Наставник Мик все более нервничал, не переставая думать о Роско и его возвращении. Просматриваемые подряд истории Переселения уже почти не могли отвлечь.
Роско, для которого эта планет-ночь еще даже не кончилась, безнадежно оставил пульт сервиса. «Кораблик» не желал подчиняться, да, строго говоря, на сервисе и не предусмотрено управление его передвижениями. «Кораблик» всегда решал сам, куда лететь, в этом он являлся безусловным детищем Земли.
Экран показывал тянущиеся наискось внизу унылые снеговые полосы, а Гора, вдоль которой «кораблик» уносил Роско от Города, оставалась справа. Промелькнули мхи, целое поле. Оно выглядело неопрятным и бесформенным.
Роско подошел к высокой двери в перегородке, ударил кулаком по блестящему металлу. На несколько минут, что «кораблик» завис над Городом с его скоплением народа на площади, Роско, приникнув к экрану, лихорадочно обшаривал темное море голов, ища одну-единственную — золотую. И не нашел.
С ненавистью Роско уставился в свое расплывчатое отражение.

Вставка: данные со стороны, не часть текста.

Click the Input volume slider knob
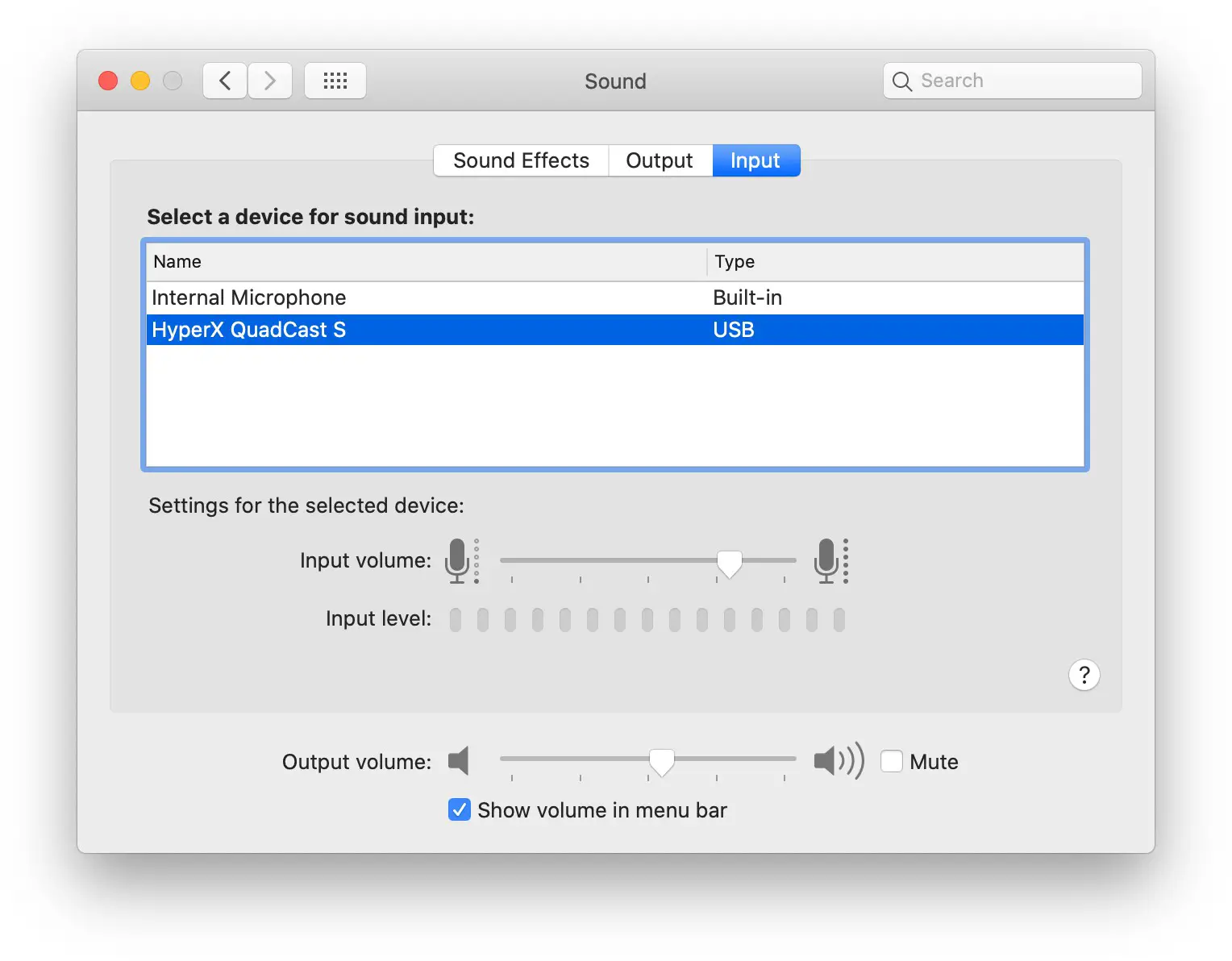 point(730,564)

Проклятый бессердечный «шар»! Дурацкий «кораблик»! И ведь Земной путь — одна проклятая бессмыслица! И ненавистная, светлая, отвратительная, ласковая, подлая, щедрая, предательская, добрая, могучая, бесчеловечная мать-Земля!
Он бы ударил в эту дверь, которая столько раз приглашала его на прежних планетах, или в экран, или просто заколотил бы в круглую стену, но все это было бессмысленно. «Кораблик» решил за него, и «кораблик» рано или поздно высадит Роско.
Он поддернул шкуры на плечах. Хорошо, что сохранил. Неожиданно ему захотелось ощутить холод планеты Анджелки прямо сейчас, и он притиснул ладонь к сервису. Это «кораблик» мог ему позволить. Температура моментально упала, изо рта Роско выметнулся пар.
Роско не видел, как на экране высота Горы почти рывком сошла на нет. Гора кончилась. Знаменитый Долгий Край. «Кораблик» спикировал к одинокому, засыпанному по крышу снегом дому с мощной оградой и почти выбросил из себя Роско.
Покатившись кубарем, Роско лишь успел увидеть взлетевшую в облака массу и сразу услышал позади себя рычание. Огромный лохматый сиу скалил четыре ряда своих клыков и медленно отрезал Роско отступление. Цепь, волочащуюся за ним, Роско не рассмотрел.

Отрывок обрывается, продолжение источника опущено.